▶ [SUPPLIED TEXT]
----------------

According to Wikipedia, Mental Ray's *Dielectric Physical Phenomenon* shader
"uses Fresnel equations to simulate reflectance and transmittance of light
passing through the dielectric interface, as well as using Snell's law to
determine the angle of refraction. In addition Beer's law is used to determine
absorption of rays passing through dielectric materials."

Well, after looking over some basic dielectric equations I came up with this
simple POV-SDL setup for the following basic dielectric material in POV-Ray. The
transparency and reflection of the material automatically tune themselves
according to the material's IOR value:

//------------------------------------------------------------------------------
// Dielectric Ball
/------------------------------------------------------------------------------
global_settings { photons { spacing 0.01 } }

#declare IOR   = 1.33;
#declare REFL  = pow(((1-IOR)/(1+IOR)), 2);
#declare TRANS = 1 - REFL;

sphere { 0, 1
   texture {
      pigment { rgb 0 transmit TRANS }
      finish {
         reflection {0, REFL fresnel on } conserve_energy
         specular REFL roughness 0.005
      }
   }
   interior { ior IOR }
   photons {
      target
      refraction on
      reflection on
      collect off
   }
}

With an IOR at 1.0 the object is completely invisible and reflectionless,
although I see some hint of a photon ring at the invisible sphere's base (so, a
dielectric material might make a good cloaking device, but just like in sci-fi
movies there'll still be the occasional photon ripples to give your position
away).

----------------

▶ [RECORDED INFORMATION]
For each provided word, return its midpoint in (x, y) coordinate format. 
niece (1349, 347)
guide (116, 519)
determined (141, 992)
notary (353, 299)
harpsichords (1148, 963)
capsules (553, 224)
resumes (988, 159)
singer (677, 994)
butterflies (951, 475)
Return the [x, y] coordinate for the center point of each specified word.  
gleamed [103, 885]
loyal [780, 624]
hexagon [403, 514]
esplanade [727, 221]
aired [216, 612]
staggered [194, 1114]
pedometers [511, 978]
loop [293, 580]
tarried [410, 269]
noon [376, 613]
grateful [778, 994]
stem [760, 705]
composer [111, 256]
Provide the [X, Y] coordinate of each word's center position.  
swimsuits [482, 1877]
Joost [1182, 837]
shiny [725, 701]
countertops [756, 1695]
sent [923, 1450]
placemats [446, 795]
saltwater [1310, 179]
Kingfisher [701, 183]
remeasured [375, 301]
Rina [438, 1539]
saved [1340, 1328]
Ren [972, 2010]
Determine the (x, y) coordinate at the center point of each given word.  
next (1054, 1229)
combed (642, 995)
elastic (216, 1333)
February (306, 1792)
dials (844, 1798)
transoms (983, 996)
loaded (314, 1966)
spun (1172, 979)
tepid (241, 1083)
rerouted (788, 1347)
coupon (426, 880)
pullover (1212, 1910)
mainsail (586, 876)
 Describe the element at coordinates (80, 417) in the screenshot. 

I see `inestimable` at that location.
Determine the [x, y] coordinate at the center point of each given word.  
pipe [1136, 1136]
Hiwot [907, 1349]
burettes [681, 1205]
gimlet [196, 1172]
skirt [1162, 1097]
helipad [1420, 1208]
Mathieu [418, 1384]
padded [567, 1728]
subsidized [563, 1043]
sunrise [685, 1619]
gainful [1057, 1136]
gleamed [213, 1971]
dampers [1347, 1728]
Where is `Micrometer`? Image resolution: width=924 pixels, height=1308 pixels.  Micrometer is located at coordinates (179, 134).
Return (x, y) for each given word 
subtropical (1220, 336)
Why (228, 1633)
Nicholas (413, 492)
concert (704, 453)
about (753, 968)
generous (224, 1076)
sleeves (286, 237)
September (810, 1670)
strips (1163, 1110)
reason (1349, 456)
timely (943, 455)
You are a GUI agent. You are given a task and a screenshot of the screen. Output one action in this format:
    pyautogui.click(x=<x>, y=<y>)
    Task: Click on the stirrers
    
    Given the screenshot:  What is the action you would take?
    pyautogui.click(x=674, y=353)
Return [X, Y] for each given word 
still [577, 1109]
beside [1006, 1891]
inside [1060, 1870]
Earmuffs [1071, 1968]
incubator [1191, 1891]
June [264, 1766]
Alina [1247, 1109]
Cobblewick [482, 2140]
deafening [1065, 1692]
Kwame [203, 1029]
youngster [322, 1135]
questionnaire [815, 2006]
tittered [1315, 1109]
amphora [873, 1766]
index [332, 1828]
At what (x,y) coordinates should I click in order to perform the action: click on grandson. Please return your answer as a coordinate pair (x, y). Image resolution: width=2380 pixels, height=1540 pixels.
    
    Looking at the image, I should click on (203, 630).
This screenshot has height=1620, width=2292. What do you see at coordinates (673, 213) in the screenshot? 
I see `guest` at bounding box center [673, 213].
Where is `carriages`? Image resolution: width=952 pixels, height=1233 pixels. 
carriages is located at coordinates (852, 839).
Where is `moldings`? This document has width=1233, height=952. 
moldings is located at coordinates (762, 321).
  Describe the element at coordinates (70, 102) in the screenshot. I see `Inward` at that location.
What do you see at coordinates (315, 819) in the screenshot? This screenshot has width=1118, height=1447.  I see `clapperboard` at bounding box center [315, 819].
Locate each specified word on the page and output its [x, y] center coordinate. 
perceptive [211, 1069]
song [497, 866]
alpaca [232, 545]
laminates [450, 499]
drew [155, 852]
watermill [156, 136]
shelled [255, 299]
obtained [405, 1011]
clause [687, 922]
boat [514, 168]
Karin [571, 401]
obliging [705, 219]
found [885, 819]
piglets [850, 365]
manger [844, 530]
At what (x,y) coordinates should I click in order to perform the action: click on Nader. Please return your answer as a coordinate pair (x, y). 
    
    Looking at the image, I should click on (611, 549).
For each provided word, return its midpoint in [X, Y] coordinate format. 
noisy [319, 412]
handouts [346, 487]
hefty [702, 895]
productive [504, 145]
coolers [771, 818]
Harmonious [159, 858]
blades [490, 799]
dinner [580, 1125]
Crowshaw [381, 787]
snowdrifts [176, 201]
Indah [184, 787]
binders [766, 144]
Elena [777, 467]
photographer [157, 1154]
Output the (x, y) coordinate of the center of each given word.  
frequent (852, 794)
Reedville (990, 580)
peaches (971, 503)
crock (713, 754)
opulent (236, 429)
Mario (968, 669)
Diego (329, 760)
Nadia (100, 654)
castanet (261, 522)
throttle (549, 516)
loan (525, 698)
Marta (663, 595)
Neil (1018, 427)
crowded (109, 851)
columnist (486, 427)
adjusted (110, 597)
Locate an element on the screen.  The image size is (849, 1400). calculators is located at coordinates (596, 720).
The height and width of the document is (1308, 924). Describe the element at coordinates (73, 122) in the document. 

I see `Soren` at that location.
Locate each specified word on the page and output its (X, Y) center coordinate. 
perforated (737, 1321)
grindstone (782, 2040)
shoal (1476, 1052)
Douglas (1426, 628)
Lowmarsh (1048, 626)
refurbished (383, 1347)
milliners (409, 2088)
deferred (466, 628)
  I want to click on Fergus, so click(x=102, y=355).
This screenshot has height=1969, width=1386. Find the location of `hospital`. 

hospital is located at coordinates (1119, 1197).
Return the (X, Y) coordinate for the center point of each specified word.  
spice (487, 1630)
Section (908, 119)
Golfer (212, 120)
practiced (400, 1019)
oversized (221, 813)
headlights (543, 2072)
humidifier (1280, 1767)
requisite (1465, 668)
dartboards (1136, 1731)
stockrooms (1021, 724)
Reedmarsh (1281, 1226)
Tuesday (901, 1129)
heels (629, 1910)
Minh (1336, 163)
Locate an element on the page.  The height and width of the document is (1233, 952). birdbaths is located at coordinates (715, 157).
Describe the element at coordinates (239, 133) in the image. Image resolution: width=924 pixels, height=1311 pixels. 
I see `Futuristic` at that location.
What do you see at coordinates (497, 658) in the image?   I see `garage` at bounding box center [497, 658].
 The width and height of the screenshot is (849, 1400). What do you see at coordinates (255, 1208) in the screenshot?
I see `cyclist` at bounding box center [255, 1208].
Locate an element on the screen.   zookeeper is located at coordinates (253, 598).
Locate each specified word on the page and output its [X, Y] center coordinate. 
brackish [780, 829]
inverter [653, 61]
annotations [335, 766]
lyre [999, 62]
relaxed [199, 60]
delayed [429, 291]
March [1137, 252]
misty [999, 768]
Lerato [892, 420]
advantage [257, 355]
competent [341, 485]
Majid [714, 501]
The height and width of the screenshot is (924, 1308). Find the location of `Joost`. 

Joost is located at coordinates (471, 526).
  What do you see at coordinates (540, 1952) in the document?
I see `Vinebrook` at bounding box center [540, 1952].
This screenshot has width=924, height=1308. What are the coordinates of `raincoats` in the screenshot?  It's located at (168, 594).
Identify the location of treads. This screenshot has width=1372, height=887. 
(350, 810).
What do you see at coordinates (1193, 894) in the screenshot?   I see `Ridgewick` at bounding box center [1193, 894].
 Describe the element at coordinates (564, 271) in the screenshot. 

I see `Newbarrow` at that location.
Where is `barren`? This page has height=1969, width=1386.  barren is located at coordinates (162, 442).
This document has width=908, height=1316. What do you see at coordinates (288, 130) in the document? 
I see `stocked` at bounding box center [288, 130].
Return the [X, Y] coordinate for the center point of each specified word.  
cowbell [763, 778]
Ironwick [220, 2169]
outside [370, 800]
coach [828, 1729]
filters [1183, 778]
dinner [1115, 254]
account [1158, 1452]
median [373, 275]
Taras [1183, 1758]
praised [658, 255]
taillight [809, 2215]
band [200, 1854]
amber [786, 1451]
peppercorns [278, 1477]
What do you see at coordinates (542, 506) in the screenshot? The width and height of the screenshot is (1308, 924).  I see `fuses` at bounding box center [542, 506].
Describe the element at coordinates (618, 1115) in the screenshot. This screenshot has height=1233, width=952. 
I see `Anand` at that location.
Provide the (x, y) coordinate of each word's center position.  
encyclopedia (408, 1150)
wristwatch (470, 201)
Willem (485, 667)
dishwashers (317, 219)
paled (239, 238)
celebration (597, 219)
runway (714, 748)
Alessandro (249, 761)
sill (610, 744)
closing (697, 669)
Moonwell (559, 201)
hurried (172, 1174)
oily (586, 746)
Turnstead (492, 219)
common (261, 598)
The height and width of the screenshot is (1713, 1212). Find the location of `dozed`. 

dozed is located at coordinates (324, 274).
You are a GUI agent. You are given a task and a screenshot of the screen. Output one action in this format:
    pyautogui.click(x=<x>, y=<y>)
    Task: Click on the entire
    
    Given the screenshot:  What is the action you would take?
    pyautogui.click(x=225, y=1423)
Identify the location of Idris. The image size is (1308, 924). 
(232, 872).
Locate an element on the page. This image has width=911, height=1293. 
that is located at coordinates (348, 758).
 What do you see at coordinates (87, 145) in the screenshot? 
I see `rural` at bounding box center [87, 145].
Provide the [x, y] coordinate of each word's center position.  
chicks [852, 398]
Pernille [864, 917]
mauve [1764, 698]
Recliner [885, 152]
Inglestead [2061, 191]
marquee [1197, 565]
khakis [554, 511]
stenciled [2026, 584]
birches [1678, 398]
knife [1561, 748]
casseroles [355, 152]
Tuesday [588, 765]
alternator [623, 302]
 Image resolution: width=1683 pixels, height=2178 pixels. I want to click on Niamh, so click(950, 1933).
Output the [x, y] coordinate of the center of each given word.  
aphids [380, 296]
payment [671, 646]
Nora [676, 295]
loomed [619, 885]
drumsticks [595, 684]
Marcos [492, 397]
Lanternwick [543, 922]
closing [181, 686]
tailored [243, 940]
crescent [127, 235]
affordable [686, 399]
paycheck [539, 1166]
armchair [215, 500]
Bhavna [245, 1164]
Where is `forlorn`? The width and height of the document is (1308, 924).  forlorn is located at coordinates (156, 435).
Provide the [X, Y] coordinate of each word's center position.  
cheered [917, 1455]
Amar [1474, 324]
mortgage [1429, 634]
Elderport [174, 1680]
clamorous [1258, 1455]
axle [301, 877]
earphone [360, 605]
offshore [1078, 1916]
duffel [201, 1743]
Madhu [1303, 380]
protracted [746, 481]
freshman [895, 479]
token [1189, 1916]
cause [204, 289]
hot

----------------

▶ [REQUIRED TASK] Please continue the text above on the dielectric material in POV-Ray from the point where it stops.

▶ [REPLY TO THE TASK]
I found it really interesting that the transmit and reflection values changed so
exponentially, with very quick changes from completely transparent at IOR 1.0 to
50% transparent at IOR 5.83, but it took an astonishing IOR 8000 to get to 0%
transparent and become totally opaque! Regardless, I think the circular photon
ring contracting into a dissipating glow dot is a really cool effect. I'm going
to have to render an animation of this...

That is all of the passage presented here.